The final coming of Jesus in glory to judge the living and the dead is of course apocalypse, that is, unveiling. It is that moment of universal seeing, when the truth that Jesus is Lord will be known and realised in all things. But this is the truth that is already established in heaven and is breaking in to the here and now. 
This therefore means that hope is not displaced to some remote end point that we aren’t at yet - whether that be millions of years from now or the day after tomorrow. For the coming of the Son of Man is the way in which God is redeeming the world, here and now. And, as in the lifetime of Jesus, it is experienced by many people in many ways. 

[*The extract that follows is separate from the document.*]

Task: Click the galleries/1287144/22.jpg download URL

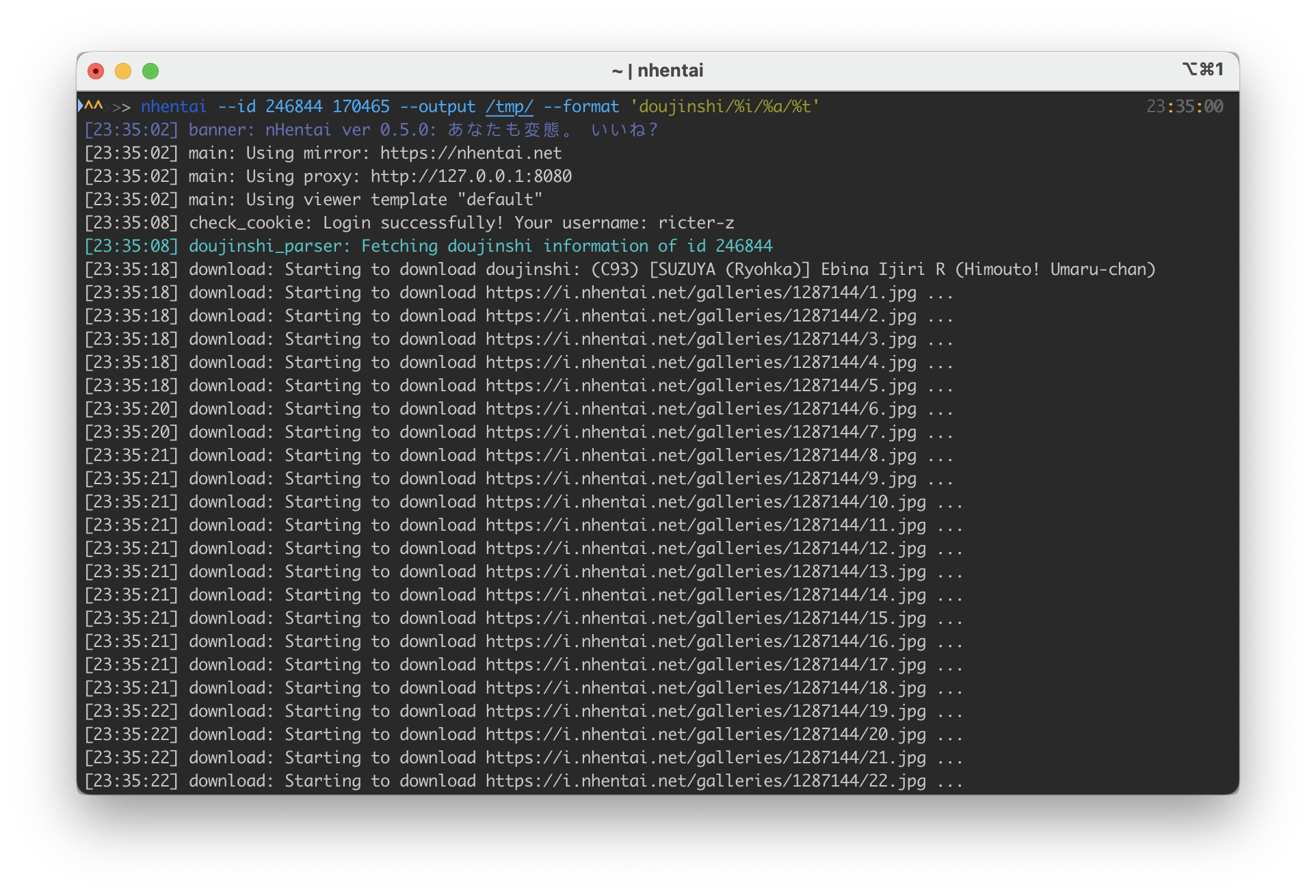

For us, as for those in the time of Jesus, hope is the rupture in the system. Hope is what happens when things don’t carry on as they always have, the new and unexpected thing breaking in where human life seemed hopelessly death-bound and lost. We cannot save ourselves, for salvation is God’s initiative, God’s interruption and disruption of how life has been up to now. 
So we are called to be watchful for the coming of the Son of Man. The unknown and unexpected breaking in to our lives. The sudden fissure in our hearts, letting in the light from which we might shrink, for it brings judgement, but which also brings healing and forgiveness. Brought into God’s light the truth about ourselves is no longer told as judgement and condemnation but as part of God’s bigger story of mercy and love. So too are the ruptures in the world where forgiveness, reconciliation and peace suddenly break out where before there seemed no hope. 
Watch, therefore, for the signs of the Kingdom. Signs that Jesus the risen victim is the Lord. Signs that the one who was cast out and killed is on the throne of the universe, to judge and to save, to forgive and to heal. Watch and stake awake, because if we think that everything is always going to be the same we will not see the unexpected place where the Lord breaks in, the unknown way in which he is making known his Kingdom. 
“For salvation is nearer to us now than when we became believers; the night is far gone, the day is near. Let us then lay aside the works of darkness and put on the armour of light.”